Cook County News Herald

County attorney’s office hiring paralegal




With the county board trying to keep from increasing its levy too much, a decision to add a half-time position in the county attorney’s office is not made lightly. On September 13, however, commissioners voted to add a 15-hour-a-week paralegal position to the half-time grant-funded victim/witness coordinator position that will be vacated by Susan Maijala in October.

In a September 1 memo to the board, County Attorney Tim Scannell said, “Paralegals research statutes, case law, and academic articles; analyze and organize legal research and information; draft and prepare written materials for the attorneys, including court documents, contracts, and motions, and legal memoranda; assist in the courtroom during hearings and trials; and perform administrative responsibilities including answering phones, coordinating attorneys’ schedules, drafting correspondence, and tracking and organizing files.

“…A good paralegal will help this office run more efficiently and cost effectively and will enable the county attorney and assistant county attorney to focus more often and more directly on the legal services to the county and the public. …A paralegal completes legal work delegated by the attorneys, while the attorney remains responsible for all legal work done in the office.”

Scannell told the board that having a paralegal frees attorneys to do what they have to do and not get bogged down with things others can do.

In recent years, three law students who grew up in Cook County had summer internships in the county attorney’s office, and this helped Scannell realize how much more they could get done with paralegal help, he said.

The board discussed whether they should add only a 10-hour-a-week position to the victim-witness coordinator job. At 30 hours a week, Personnel Director Janet Simonen said, the person in this position would quality for benefits. The county would get a bigger pool of applicants if they offered a full-time job at 35 hours a week, Commissioner Jim Johnson said. “We’re trolling for people who want to live here,” said Simonen.

The county will be advertising a 35-houra week position that combines 20 hours of victim-witness coordination and 15 hours of paralegal work.

In other county board news:

. The board approved a request from North Shore Hospital for $9,659 of leftover 1 percent hospital tax money that Cook County holds in its coffers. The money will be used to pay various contractors for work done on the new hospital sign at the corner of Fifth Avenue West and Fifth Street. This amount is half of the cost of the sign. The other half of the total $19,318 cost will be paid by Sawtooth Mountain Clinic.

Contractors include DSGW Architects, Crawford Excavating, S&C Masonry and Concrete, Nordic Electric, Duluth Sheet Metal, E.R. Perry Signs & Engraving, and St. Germain’s Glass Co. . The board approved a loan of $66,800 to Crooked Spoon that will help the restaurant purchase the building it’s in on Wisconsin Street in Grand Marais. A previous loan from the county will be paid off in the process.

Business has been good, Auditor-Treasurer Braidy Powers said, and Crooked Spoon could be “a poster child for the Revolving Loan Fund.”

“It’s an asset to the community,” Commissioner Jim Johnson said. “I ate ostrich there!” said Personnel Director/Board Secretary Janet Simonen. “It’s kind of a dark meat.”

.The board approved two professional service agreements for rehabbing the existing runway at Cook County Airport near Devil’s Track Lake. The work will be done mostly with grant funding from the Federal Aviation Administration (FAA).
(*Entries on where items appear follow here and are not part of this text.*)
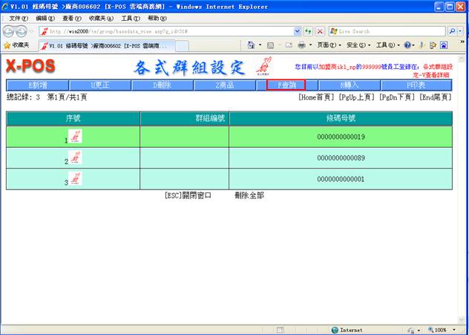
Task: Open the 文件(F) menu
Action: coord(19,18)
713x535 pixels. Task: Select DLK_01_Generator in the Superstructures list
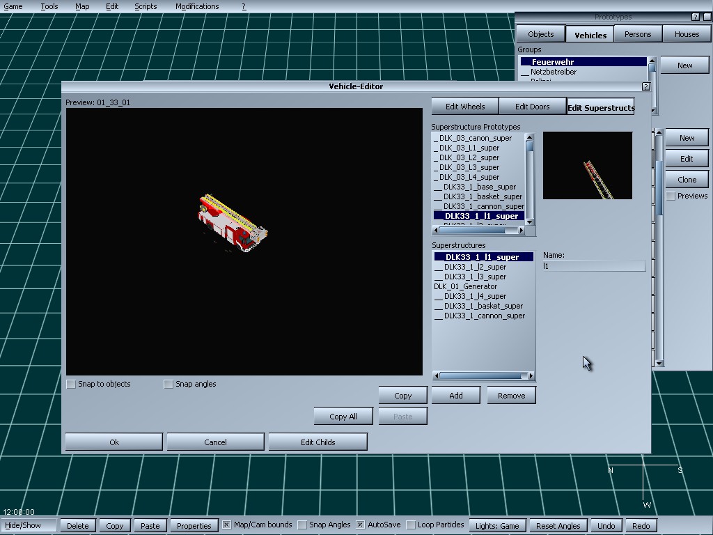465,286
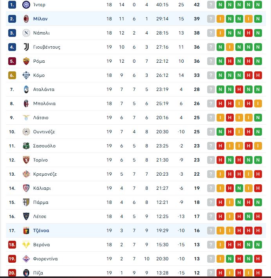Click the Juventus club crest icon
Image resolution: width=271 pixels, height=278 pixels.
coord(26,47)
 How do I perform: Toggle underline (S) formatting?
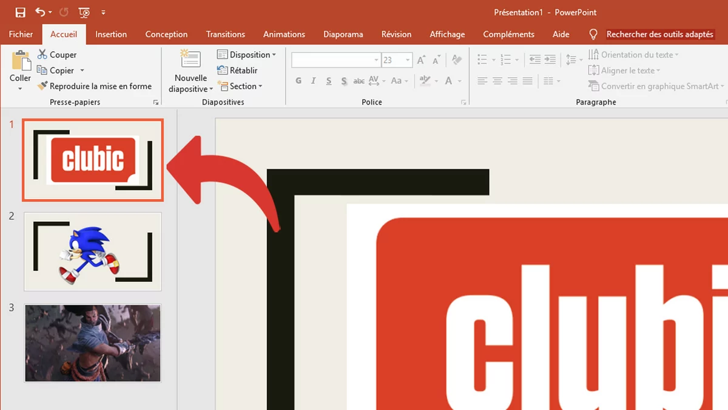click(x=329, y=81)
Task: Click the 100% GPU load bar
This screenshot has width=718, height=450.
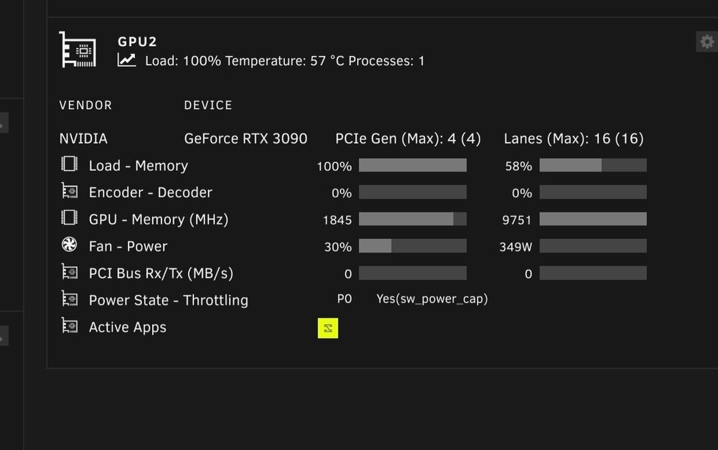Action: coord(413,165)
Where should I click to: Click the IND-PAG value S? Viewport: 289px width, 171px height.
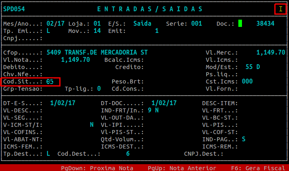coord(244,139)
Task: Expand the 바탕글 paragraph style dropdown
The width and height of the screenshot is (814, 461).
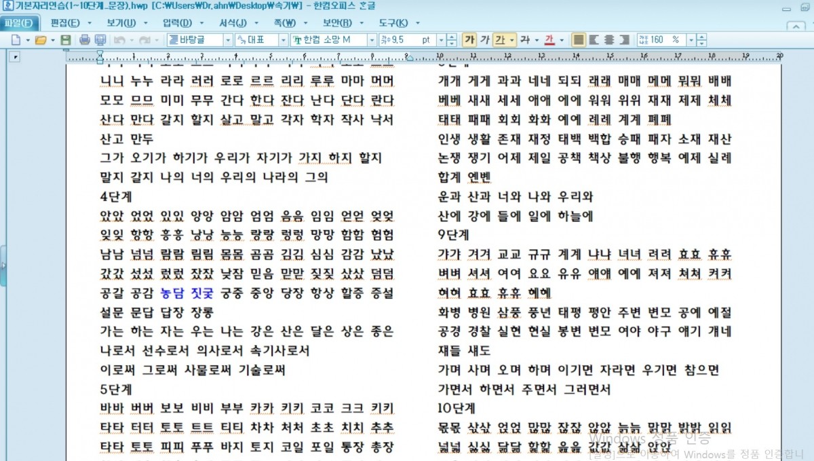Action: 227,40
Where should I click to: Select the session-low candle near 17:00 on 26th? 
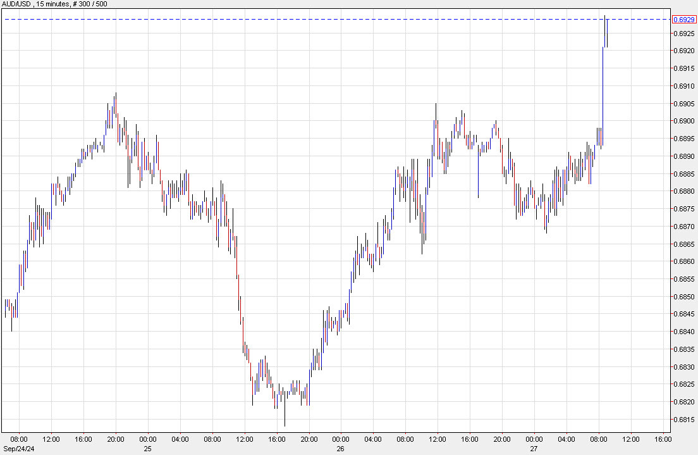coord(285,411)
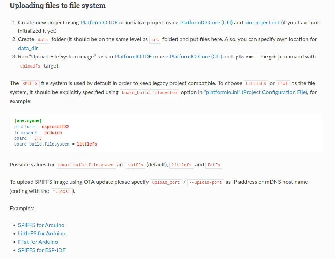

The cost of engineering design, a benefit/cost analysis, a third party review, and administration will be $325,800, of which $309,510 (95%) will be paid through grants.

. A property tax abatement was granted to Peggy Lundy for the Cliff Dweller in Lutsen after she misplaced and forgot to return a questionnaire in January regarding retaining the motel’s classification as a “ma and pa” resort. Because of this her taxes, based on this year’s rates, would have been $16,488 for commercial classification instead of $2,788, a difference of $13,700 and would be bigger next year with any levy increases that will take place.

Assessor/Land Commissioner Mary Black said her department does grant this kind of thing when people forget to register their properties as homesteads.

A motion to grant the request was approved by a vote of 4 to 1, with Commissioner Sue Hakes casting the nay vote.

. The board approved an amendment to the official application for 1 percent sales and use tax funding for a new community center. The amendment includes purchase of a 40’x80’ synthetic ice rink with necessary accoutrements at a price of up to $65,000. This will add ice time in the shoulder seasons for the local hockey association, the school, and the community since the Curling Club is going to have increased use of the current Community Center ice.

. The 1 percent application committee comprised of commissioners Bruce Martinson and Sue Hakes, Auditor- Treasurer Braidy Powers, and County Attorney Tim Scannell denied an initial request from the Cook County Historical Society for an addition to the east side of the building. The application was denied for lack of official historical society minutes showing approval of the project by its board of trustees.

A quorum of 15 at the August 8 general meeting of the society voted to pay Larry Boen $6,250 for a schematic drawing of the proposed addition. According to the minutes from that meeting, Boen said a tentative bid for a 5,000-square-foot addition would be $625,000.